The way in which people communicate, intentionally or unintentionally, without words.
What are the most frequently used and most revealing channels of nonverbal communication?
Facial expressions, tone of voice, gestures, body positions and movement, the use of touch, and eye gaze.
What is Darwin’s stance on emotions?
That they are universal, species-specific and not culture-specific.
Which facial emotions seem to be culture-independent?
Anger, Surprise, Disgust, Happiness, Fear and Sadness.
Newer research also suggests: contempt, pride
The process of conveying an emotion into a nonverbal expression is called
Encoding.
The process of interpreting nonverbal cues is called
decoding
Mention two reasons why decoding facial expressions can be difficult
- They can be complicated by the person displaying affect blends.
- Cultural differences.
What are emblems?
Well-understood, but not universal, gestures. Like the thumbs-up gesture. It means “Ok” in europe, “boyfriend” in Japan, and in Sardinia and Iran it’s obscene.
What is an implicit personality theory?
A type of schema people use to group various kinds of personality traits together, for example, many people believe that someone who is kind is generous as well.
What is attribution theory?
A description of the way in which people explain the causes of their own and other people’s behavior.

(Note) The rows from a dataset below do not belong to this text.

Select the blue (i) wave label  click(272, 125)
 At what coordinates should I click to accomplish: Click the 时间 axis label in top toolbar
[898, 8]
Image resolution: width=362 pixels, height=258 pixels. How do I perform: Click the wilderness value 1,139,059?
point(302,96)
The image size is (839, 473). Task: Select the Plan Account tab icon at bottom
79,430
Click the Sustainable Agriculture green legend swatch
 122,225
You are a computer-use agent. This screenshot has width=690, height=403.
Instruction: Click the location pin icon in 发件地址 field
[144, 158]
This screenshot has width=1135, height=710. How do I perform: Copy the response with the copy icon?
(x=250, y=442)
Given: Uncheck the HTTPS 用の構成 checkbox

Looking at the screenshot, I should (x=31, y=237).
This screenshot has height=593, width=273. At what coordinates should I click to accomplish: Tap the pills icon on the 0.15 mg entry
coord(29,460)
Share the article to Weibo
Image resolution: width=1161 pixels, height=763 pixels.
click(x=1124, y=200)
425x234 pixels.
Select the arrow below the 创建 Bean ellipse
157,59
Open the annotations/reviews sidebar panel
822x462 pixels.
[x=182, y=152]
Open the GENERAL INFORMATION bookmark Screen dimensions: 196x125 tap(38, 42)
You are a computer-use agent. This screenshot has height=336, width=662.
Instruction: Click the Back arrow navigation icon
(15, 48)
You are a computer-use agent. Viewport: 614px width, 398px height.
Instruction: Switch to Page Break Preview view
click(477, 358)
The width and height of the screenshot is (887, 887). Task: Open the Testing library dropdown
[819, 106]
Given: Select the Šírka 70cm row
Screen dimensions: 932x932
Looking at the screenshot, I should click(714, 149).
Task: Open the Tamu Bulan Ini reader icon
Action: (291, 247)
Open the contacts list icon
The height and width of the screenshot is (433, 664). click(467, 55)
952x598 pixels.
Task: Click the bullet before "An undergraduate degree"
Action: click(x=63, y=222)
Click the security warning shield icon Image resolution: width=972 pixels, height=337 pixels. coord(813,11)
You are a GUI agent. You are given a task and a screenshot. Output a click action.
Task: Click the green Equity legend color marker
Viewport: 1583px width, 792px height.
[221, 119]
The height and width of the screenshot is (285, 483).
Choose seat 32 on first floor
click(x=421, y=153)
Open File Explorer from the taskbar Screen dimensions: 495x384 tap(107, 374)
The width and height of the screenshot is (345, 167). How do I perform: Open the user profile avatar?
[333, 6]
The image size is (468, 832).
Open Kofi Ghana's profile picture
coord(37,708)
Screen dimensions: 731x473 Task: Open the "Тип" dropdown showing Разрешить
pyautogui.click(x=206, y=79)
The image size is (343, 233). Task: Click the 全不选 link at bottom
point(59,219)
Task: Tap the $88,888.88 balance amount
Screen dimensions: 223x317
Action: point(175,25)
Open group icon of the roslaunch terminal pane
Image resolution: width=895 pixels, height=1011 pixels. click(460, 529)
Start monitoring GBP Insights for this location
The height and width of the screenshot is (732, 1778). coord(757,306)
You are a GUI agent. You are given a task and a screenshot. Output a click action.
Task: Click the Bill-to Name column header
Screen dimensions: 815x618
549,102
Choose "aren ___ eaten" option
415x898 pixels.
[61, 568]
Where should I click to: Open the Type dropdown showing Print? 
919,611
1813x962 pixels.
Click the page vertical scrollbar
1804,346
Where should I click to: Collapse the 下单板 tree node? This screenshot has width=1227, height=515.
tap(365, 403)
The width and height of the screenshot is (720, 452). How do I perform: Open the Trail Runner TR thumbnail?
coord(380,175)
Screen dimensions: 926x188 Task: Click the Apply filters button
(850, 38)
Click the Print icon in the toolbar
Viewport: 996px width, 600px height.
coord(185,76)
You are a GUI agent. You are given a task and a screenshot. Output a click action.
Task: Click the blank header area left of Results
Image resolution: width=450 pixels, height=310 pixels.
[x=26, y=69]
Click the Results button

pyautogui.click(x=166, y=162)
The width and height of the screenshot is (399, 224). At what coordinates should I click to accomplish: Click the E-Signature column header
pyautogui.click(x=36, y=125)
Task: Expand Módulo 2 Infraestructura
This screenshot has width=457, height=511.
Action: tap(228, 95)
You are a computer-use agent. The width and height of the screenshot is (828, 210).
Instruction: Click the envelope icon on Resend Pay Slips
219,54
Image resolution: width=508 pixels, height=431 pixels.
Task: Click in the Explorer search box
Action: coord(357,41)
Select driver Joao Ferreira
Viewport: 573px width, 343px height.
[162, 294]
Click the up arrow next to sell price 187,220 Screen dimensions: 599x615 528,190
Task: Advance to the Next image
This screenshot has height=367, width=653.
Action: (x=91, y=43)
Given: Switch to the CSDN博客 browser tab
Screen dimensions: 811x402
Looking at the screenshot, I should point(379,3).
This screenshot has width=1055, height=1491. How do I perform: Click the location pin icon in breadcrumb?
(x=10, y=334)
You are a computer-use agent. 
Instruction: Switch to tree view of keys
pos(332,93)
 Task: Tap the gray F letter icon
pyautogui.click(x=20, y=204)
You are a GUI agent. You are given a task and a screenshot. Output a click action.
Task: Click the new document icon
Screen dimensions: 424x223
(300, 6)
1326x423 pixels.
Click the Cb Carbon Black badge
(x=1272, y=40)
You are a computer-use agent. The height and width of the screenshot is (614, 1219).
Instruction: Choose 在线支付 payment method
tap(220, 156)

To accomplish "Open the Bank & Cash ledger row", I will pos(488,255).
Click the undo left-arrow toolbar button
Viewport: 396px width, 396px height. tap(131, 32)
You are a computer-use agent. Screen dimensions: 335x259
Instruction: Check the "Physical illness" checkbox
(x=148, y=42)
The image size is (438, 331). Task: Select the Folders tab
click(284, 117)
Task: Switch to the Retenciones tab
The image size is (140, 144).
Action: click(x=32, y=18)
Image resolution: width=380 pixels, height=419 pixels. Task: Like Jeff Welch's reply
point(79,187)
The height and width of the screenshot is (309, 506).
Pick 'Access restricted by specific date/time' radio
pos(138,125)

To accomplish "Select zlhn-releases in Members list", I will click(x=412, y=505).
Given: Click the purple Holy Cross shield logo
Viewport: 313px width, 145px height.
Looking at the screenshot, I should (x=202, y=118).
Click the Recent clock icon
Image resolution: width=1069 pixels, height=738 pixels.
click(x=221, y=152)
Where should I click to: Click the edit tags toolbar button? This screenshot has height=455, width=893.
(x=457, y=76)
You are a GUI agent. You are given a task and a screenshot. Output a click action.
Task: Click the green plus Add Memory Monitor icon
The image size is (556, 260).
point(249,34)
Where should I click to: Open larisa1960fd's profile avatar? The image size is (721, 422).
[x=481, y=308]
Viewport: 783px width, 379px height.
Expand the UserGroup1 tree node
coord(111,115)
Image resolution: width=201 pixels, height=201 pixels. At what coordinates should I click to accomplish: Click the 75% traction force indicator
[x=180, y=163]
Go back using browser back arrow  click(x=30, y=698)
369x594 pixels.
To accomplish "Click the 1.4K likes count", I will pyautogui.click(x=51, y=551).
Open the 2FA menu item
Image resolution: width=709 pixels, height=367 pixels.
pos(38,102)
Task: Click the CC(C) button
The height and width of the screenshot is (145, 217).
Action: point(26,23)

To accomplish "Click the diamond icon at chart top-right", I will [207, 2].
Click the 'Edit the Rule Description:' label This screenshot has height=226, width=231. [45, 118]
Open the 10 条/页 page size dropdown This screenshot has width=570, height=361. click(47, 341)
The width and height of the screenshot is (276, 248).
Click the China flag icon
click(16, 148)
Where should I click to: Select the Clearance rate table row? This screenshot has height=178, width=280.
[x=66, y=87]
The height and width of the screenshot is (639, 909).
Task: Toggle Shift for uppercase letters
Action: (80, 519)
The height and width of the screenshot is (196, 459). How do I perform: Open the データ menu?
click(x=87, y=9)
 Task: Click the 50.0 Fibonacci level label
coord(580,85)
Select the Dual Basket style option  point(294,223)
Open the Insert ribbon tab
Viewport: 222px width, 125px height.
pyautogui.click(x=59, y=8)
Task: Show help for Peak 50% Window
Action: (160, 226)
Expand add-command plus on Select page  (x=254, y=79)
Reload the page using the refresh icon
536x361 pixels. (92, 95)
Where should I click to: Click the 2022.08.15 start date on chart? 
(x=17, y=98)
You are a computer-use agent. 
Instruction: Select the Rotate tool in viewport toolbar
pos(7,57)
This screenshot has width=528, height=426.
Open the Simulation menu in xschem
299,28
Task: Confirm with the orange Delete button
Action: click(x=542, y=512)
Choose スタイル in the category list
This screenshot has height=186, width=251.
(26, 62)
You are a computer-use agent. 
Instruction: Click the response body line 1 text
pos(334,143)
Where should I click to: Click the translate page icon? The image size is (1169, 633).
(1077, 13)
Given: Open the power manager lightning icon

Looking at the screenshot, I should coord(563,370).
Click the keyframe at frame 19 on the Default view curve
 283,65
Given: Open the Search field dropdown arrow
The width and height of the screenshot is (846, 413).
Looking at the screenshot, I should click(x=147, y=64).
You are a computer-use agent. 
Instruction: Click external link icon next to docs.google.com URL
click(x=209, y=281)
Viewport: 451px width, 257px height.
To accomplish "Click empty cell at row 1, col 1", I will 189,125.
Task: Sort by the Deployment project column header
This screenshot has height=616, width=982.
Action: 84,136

Who is credited as being the father of attribution theory?
Fritz Heider (1958)
What is an internal attribution?
The inference that a pereson is behaving in a certain way because of something about the person, such as attitude, character, or personality.
What is an external attribution?
The inference that a person is behaving a certain way because of something about the situation he or she is in; the assumption is that most people would respond the same way in that situation.
What does the covariation model say?
To form an attribution about what caused a person’s behavior, we systematically note the pattern between the presence or absence of possible causal factors and whether or not the behavior occurs.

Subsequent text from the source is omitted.